Deborah Sullivan siempre había sido altiva y elegante, y tan coqueta que vivía agregándose tintes en el cabello e inyectándose colágeno para estirar sus arrugas. Ahora se notaba canosa y con la piel como la de una uva seca.

—¿Mamá? —habló con lágrimas en los ojos y se sentó a su lado.

Al tocarle la mejilla sintió su piel algo helada, pero no era un frío mortuorio, sino el resultado de tener la ventana abierta para que la brisa fresca del otoño invadiera la habitación.

Enseguida se puso de pie para cerrarla.

—Qué descuido. ¿Dónde estará su mucama personal? —se preguntó, recordando que su madre solía tener a una mujer de confianza asistiéndola en todas sus necesidades.

En ese momento se percató que no había visto a ningún empleado en la mansión, solo al mayordomo. La casa parecía vacía.

Al escuchar unos pasos acercarse se asustó.
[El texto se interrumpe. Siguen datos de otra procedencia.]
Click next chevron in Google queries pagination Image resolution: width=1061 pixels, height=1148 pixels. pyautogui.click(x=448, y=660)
Por instinto, se escondió tras un biombo de madera.

La puerta se abrió y ella se asomó por las ranuras que dejaban los pliegues para divisar la imagen de un sujeto alto y de cuerpo ejercitado parado bajo el marco. No pudo reparar en la forma de su rostro por estar entre penumbras.
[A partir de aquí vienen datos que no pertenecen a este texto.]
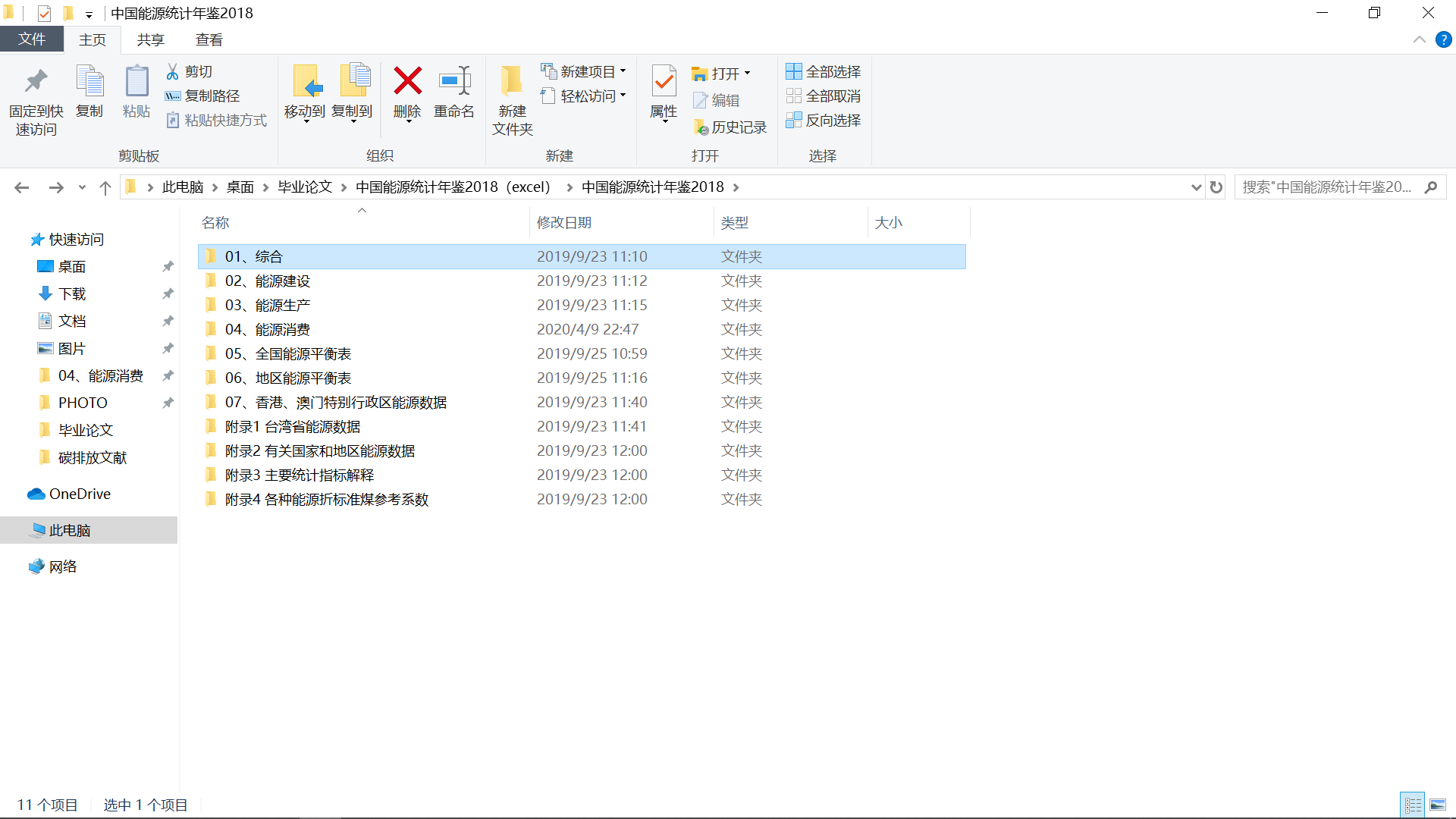Open the address bar history dropdown arrow
This screenshot has width=1456, height=819.
point(1196,187)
Él estuvo inmóvil unos segundos, luego avanzó hacia la cama con paso lento, como si fuese un depredador que vigilaba a una incauta presa.

Amelia sintió miedo. La forma de moverse de ese sujeto le resultaba intimidante.

Él tenía los puños cerrados, como si estuviese preparado para iniciar una pelea. Al llegar al borde de la cama, la débil luz de la lámpara iluminó su semblante.

Sus facciones estaban endurecidas. No era joven, debía rondar los cuarenta años. Tenía una mandíbula cuadrada poblada por una barba de pocos días y los cabellos oscuros se le enrulaba un poco en las puntas dándole un aire desaliñado.

Estaba vestido de forma elegante. Con pantalón plisado y camisa manga larga abierta hasta el tercer botón, que parecía dibujada sobre su torso musculoso. Amelia debía reconocer que el hombre era muy atractivo, demasiado para su gusto. Sus pezones se endurecieron mientras lo detallaba, pero al mirar su cara se asustó.

Los ojos de Samuel emitían un brillo diabólico. Eran como dos diamantes que le concedían una imagen fría y despiadada, y estaban fijos en ella.

—Esconderse es de cobardes, Amelia Sullivan —expuso él con una voz ronca y vibrante que a ella la hizo estremecer—. ¿Acaso tienes algo que ocultar?

Samuel sabía dónde se encontraba la mujer, siempre lo supo. El lobo feroz tenía ubicada a la débil caperucita.